Visit the Master Birder page to learn more about that two-semester program.
Master Birder Information
Seattle Audubon offers a Master Birder Program, a two-semester course and education-for-service program focusing on the identification and natural history of Washington’s birds. Offered every other year, participants benefit from an intensive study of Northwest birds and serve as valuable resources for Seattle Audubon and the community.

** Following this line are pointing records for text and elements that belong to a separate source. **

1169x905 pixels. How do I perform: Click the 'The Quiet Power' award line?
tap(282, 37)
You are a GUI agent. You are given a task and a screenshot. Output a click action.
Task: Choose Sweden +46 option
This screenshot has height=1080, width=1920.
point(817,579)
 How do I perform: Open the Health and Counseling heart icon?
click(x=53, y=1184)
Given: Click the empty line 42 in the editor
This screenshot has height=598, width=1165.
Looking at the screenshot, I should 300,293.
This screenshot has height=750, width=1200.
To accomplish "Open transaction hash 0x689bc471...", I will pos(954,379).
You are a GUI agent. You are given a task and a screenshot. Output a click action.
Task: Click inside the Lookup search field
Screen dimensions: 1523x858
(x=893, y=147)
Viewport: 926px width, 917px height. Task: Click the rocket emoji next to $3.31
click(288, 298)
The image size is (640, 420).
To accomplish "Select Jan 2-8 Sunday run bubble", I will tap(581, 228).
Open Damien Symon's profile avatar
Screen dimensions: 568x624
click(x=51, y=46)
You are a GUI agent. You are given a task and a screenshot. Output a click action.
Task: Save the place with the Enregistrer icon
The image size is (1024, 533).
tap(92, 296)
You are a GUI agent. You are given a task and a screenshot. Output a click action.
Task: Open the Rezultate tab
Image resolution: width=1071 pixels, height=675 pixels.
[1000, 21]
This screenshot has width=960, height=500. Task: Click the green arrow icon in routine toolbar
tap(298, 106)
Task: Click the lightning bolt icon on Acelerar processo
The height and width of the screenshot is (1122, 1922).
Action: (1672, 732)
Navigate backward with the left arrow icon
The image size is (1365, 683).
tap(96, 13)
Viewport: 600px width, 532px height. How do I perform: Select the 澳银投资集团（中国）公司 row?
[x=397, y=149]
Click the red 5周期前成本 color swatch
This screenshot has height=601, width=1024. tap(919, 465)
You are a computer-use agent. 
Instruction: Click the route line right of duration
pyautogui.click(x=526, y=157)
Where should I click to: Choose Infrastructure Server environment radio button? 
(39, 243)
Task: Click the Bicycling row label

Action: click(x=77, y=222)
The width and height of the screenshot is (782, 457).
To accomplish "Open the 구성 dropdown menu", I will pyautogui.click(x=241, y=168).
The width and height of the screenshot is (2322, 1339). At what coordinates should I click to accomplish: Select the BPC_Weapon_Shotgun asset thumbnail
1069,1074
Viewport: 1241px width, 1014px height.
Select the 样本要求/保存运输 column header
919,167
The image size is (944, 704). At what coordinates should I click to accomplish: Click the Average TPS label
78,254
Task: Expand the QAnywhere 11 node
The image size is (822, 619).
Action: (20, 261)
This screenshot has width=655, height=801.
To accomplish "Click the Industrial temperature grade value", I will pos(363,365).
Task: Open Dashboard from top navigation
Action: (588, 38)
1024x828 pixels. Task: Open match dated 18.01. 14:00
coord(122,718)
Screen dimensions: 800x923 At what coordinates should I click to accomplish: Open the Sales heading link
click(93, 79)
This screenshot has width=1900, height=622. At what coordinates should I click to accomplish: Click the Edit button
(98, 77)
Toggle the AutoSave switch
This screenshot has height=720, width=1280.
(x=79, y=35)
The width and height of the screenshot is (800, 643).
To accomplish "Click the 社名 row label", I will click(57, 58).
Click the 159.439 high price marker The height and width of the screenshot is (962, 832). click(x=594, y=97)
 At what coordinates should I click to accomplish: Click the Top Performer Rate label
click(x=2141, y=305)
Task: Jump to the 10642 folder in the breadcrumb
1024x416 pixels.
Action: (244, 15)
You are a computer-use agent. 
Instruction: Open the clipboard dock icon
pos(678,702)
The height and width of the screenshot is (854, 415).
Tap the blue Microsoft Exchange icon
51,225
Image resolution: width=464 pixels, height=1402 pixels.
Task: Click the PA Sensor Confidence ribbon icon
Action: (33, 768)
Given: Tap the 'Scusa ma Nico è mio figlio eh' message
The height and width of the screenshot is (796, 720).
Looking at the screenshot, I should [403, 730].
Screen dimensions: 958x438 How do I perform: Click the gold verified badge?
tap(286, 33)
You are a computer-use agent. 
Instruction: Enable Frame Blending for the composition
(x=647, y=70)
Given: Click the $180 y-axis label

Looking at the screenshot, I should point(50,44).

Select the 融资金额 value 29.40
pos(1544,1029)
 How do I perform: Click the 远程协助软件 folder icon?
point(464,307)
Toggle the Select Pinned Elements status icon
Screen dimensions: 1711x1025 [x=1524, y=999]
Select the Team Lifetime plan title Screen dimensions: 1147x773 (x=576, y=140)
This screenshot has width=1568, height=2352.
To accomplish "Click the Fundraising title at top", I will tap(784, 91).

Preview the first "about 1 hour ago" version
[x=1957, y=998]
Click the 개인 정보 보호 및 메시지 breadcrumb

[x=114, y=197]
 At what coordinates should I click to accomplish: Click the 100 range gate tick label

Do I register for each class separately?
Yes. Click on the Register Now button at the bottom of the class description to register for that class only.
Are classes recorded?
All online classes are recorded and links to view the recordings are emailed to registrants within a few days of the live class session. You do not need to let anyone know if you cannot attend the live session – you will receive the recording no matter what.
The online class sold out. Can I still view the class recording?
Yes. Use the Register Now button to purchase access to the class recording. Links to recordings can be found in the confirmation email that auto-sends when you register (check your junk and/or clutter boxes) if an online session has already happened, or will be emailed to you after the online session has finished.
How long are recordings available?
The class recording is available for one month past the live class session. If the class is a series of sessions (some classes have 2-4 sessions over a period of weeks), the recordings for all sessions in that series are available for one month past the last live class session date (e.g. if the last class in the series is on May 1, the recordings for the whole series will be available until June 1).
How do I use Zoom?
If you have never used Zoom, check out this YouTube tutorial.